October 9: How Trump administration plans to screen green card applicants’ use of government welfare benefits
December 20: Trump Proposes Stricter Work Requirements for Food Stamps
Congress may have reached a farm bill compromise, but that conciliatory mood hasn’t reached the Trump administration. On Thursday, the USDA announced a proposed rule that would, if it goes into effect, attach strict work requirements to the Supplemental Nutrition Assistance Program, or food stamps. In a press release, the USDA asserted that the rule would “restore the system to what it was meant to be: assistance through difficult times, not lifelong dependency.” The rule would accomplish something congressional Republicans failed to do in the farm bill: expand work-for-welfare and ultimately shrink entitlement programs like SNAP. “Long-term reliance on government assistance has never been part of the American dream,” the release quotes Agriculture Secretary Sonny Perdue. “As we make benefits available to those who truly need them, we must also encourage participants to take proactive steps toward self-sufficiency.
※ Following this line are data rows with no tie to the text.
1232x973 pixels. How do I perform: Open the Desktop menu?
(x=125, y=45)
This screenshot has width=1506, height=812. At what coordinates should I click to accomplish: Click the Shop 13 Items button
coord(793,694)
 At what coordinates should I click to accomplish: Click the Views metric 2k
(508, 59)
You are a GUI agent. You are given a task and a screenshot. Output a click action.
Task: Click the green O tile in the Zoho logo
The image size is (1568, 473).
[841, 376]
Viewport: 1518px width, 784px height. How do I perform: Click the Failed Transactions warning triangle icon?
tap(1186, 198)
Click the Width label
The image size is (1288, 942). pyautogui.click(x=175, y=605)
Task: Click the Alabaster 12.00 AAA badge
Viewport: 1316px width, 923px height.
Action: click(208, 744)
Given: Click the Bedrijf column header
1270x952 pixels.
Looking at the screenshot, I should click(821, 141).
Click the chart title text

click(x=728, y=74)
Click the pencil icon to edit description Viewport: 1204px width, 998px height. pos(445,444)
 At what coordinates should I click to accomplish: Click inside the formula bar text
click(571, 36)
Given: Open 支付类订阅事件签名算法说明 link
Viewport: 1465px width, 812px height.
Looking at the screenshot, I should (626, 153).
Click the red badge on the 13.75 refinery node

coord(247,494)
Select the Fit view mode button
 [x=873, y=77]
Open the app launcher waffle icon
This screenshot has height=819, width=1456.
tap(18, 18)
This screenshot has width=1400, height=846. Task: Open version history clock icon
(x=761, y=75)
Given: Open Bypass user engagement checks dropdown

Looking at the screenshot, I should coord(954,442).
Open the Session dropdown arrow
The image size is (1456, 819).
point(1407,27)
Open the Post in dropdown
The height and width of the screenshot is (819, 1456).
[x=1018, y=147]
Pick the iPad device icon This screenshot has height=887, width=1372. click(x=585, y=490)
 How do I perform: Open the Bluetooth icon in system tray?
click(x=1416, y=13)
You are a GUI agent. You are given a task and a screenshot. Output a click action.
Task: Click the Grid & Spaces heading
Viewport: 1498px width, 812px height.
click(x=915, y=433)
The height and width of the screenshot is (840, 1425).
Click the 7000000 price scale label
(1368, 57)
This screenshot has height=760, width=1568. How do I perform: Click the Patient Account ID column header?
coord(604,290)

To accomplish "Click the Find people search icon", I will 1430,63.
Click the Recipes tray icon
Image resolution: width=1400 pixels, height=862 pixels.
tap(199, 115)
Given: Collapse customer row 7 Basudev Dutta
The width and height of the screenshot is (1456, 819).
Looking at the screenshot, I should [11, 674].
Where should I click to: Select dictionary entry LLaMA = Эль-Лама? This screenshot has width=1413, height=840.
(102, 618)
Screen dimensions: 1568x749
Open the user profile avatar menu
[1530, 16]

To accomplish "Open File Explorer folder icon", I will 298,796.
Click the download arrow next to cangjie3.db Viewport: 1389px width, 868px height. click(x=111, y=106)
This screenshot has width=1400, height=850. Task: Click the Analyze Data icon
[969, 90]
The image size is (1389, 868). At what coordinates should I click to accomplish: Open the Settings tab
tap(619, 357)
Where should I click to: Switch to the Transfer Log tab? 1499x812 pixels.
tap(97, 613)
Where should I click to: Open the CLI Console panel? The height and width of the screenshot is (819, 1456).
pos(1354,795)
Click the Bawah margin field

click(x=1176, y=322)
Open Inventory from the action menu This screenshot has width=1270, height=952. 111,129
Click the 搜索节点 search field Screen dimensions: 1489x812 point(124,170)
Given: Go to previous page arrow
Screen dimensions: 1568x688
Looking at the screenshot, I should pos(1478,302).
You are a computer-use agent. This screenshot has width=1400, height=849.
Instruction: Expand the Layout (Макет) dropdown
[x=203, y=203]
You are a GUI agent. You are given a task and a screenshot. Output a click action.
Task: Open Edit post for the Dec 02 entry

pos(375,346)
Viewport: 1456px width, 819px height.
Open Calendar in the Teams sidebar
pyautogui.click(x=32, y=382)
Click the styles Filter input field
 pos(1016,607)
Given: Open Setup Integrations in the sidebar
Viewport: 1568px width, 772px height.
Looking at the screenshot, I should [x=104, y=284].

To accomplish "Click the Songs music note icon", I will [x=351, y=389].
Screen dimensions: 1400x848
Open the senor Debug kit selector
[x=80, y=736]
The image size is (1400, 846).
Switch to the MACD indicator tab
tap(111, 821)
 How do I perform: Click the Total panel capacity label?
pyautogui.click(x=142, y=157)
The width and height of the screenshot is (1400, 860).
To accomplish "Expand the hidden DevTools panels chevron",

Moving people to work is common-sense policy, particularly at a time when the unemployment rate is at a generational low.”
December 21: Trump Signs $867B Bipartisan Farm Bill with Welfare Reform Work Requirements
“While SNAP requires able-bodied individuals to work 80 hours a month or participate in a job training program to maintain eligibility for benefits, states have been allowed to obtain waivers for extended periods based on local unemployment rates. The proposed rule seeks to curtail ‘widespread use’ of waivers that the Trump Administration believes were meant for "temporary relief… in an economic downturn."
The proposed regulation applies to adults 18-48, who don’t have dependents, and are able-bodied. Pregnant women and disabled persons are exempt from work requirements.